Esa condición problemática de los polígonos de viviendas populares ha tenido distintas oportunidades para ponerse de manifiesto cerca de nosotros. Piénsese en el caso de lo que sin duda fue la mayor explosión de lucha vecinal que ha conocido Cataluña en las últimas décadas: la revuelta del barrio del Besòs a finales del 1990, en la que los vecinos se opusieron violentamente al proyecto de edificar en unos terrenos inicialmente destinados a equipamientos. Aquello, que la prensa bautizó como «la intifada del Besòs», supuso la ocupación policial del barrio durante varios días y auténticas batallas campales en las que se vio a los vecinos lanzar bombonas de butano y frigoríficos desde los balcones contra los mossos d’esquadra y en la que se llegaron a disparar armas de fuego.
Pero la prueba más cercana la tenemos en los hechos de estos días en la banlieu de París y de otras ciudades francesas, erupciones de rabia que los medios de comunicación catalogan como «violencias urbanas», protagonizados por esa nueva clase obrera en buena medida alimentada por los flujos migratorios, cuyos jóvenes son victimas de la explotación, la precariedad laboral, el paro, el racismo y la ausencia de expectativas de futuro. Contamos con una película que refleja esa situación de una forma especialmente lúcida y que debería ser revisada justamente estos días para constatar la naturaleza crónica del fenómeno y su significado. El propio título de la película es ya la clave: «La haine» («El odio»), dirigida por Mathieu Kassovitz en 1994.

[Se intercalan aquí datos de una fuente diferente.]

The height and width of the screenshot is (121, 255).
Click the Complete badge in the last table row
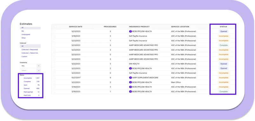pyautogui.click(x=224, y=92)
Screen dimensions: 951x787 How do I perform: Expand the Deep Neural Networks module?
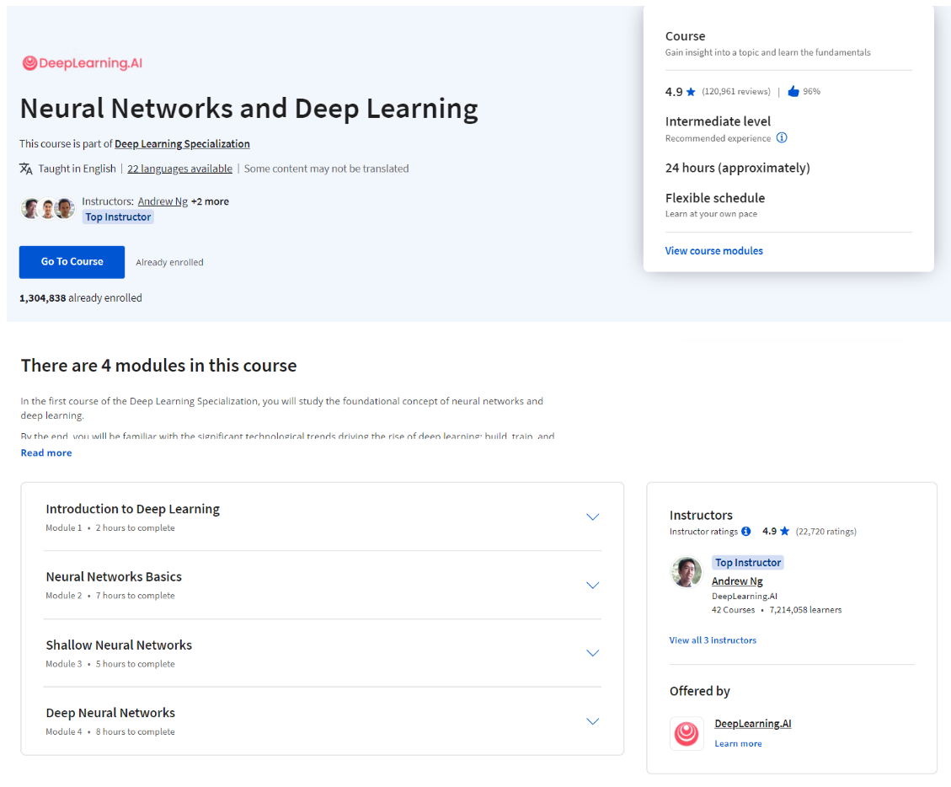click(592, 721)
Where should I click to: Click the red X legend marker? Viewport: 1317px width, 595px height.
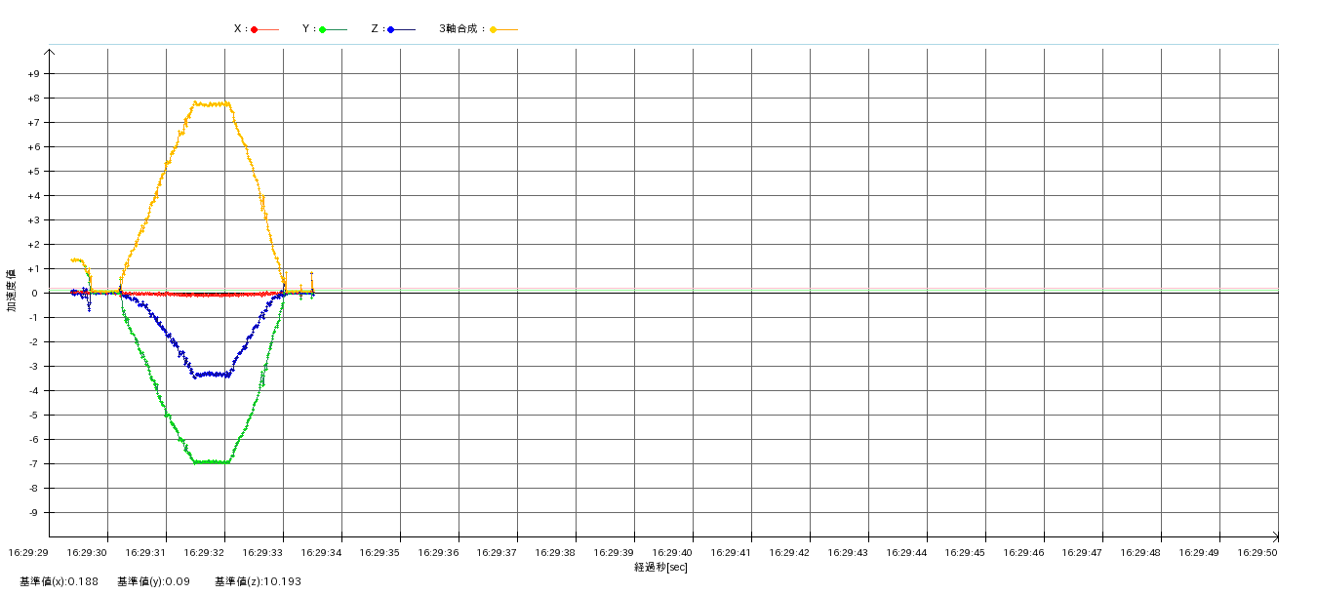tap(255, 29)
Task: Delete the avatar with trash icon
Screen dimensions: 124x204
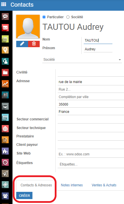Action: point(34,44)
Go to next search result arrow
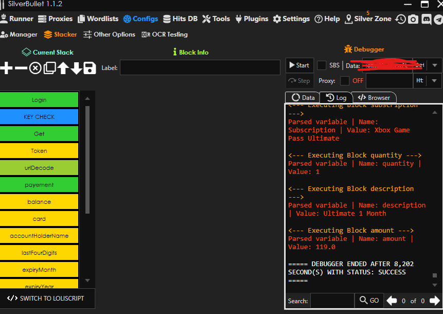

En resumen. Estamos viendo, en la devastación que conocen las periferias malditas de París, una de las razones que probablemente animaron a abandonar la opción de las ciudades dormitorio para atender la demanda de vivienda por parte de los sectores más vulnerables de la población: demasiado rencor junto. Hace unas semanas supimos en qué consiste la manera como en París se «soluciona» el problema de la vivienda de los nuevos vecinos pobres. Los 24 inmigrantes africanos muertos como resultado de dos incendios en inmuebles en mal estado en que vivían en el centro de la capital francesa dan cuenta de que allí se enfrenta la cuestión de la «vivienda social» igual que aquí: obligando a los nuevos miserables a vivir en hogares insalubres, inseguros, con frecuencia clandestinos, pero sobre todo dispersos. Como aquí, allí la consigna es disolverlos por entre los intersticios y agujeros de la ciudad, difuminarlos, enterrarlos en vida bajo la alfombra de ciudades limpias y afables. Cualquier cosa menos permitir que se agrupen en territorios desde los que atrincherarse; cualquier cosa menos permitir que se den cuenta de que son muchos y de que cualquier momento puede ser bueno para la venganza.